Basic concepts when designing Spring Integration applications are Messages (java objects with metadata), Channels (pipes that messages go trough) and Message Endpoints.
Message endpoints can be various – like Transformer (transforms data), Router(route data), Filter (filters data), Splitter (splits messages), Aggregator (inverse of Splitter), Service Activator (connecting messages to Services) and most important Channel Adapters.

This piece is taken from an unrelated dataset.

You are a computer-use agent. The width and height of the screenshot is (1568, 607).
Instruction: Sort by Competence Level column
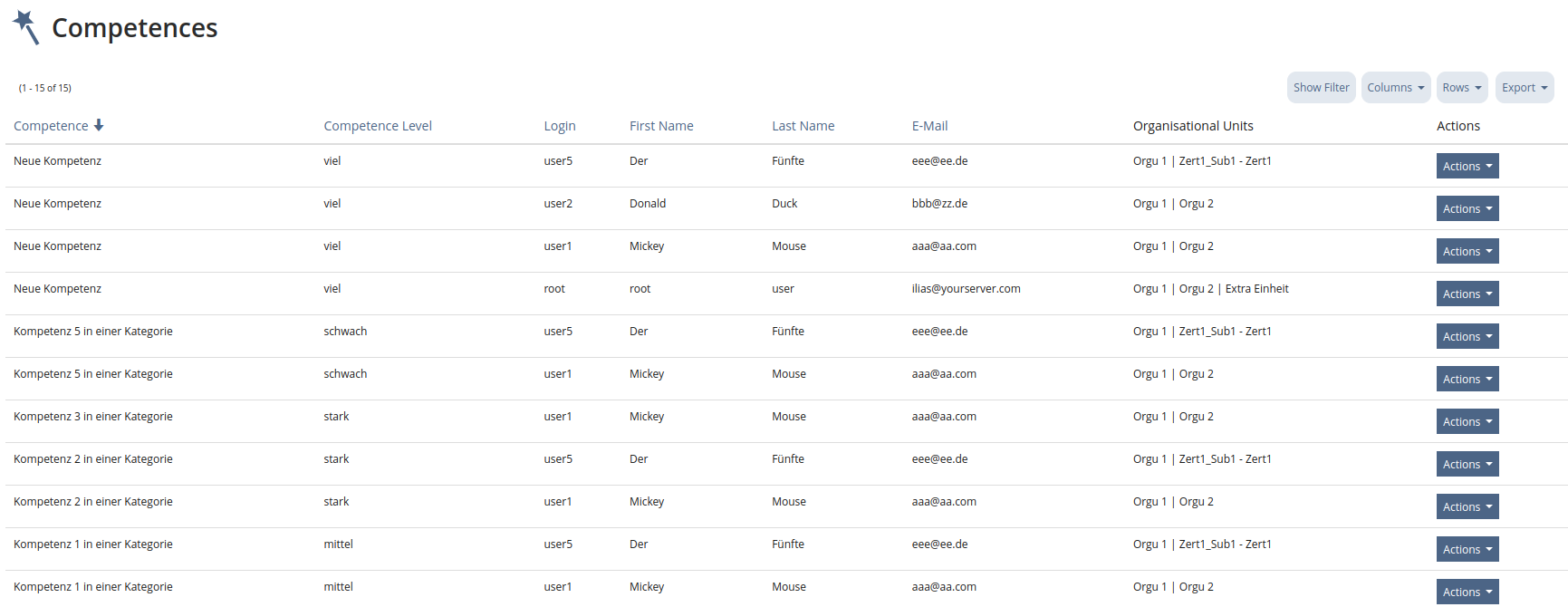(x=378, y=126)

Channel Adapters connects Message Channels to “external” world. They can be inbound (create new messages) and outbound (consumes messages). The choice of connection type is pretty big – like AMQP, JDBC, Web Services, FTP, File, HTTP, TCP, UDP, JMS, Mail, MongoDb, RMI, XML, XMPP, Stream and even Twitter.

Spring Integration Sample
Spring Integration Sample

Back to our application. Its very easy to add polling of database table. Just add Jdbc Inbound Channel Adapter that will poll database table with query that you specify (load balancing is working as we are using oracles “select for update nowait skip locked” syntax which skips rows with read lock). Specify properties like channel (name of channel where will message go), data-source, row-mapper (converts table row to java objects), update (query that is executed after table is read – you want to delete row once it is processed or put some flag) and fixed-rate (polling interval). There is also possibility to add transaction support , or define cron expression instead of fixed rate polling, but we didn’t need that. What we needed is to add Thread pool with Spring Task Executor, and combine this with Spring Integration by setting message channel as ExecutorChannel

	<int-jdbc:inbound-channel-adapter query="${db.select.userrequest.query}"
		channel="smsInboundChannel" data-source="dataSource" row-mapper="userRequestMapper"
		update="${db.delete.userrequest.query}"  max-rows-per-poll="${db.poller.maxrowsperpoll}" >
			<int:poller fixed-rate="${db.poller.fixedrate}"  >

That’s it. Now we just needed to make a Spring Integration chain. Add splitter to separate messages per row. Add Service Activator to process message. Finally add Jdbc Outbound Channel Adapter to write to database.The possibilities are numerous. And since everything is done using Spring concepts, the code is easily maintainable and testable.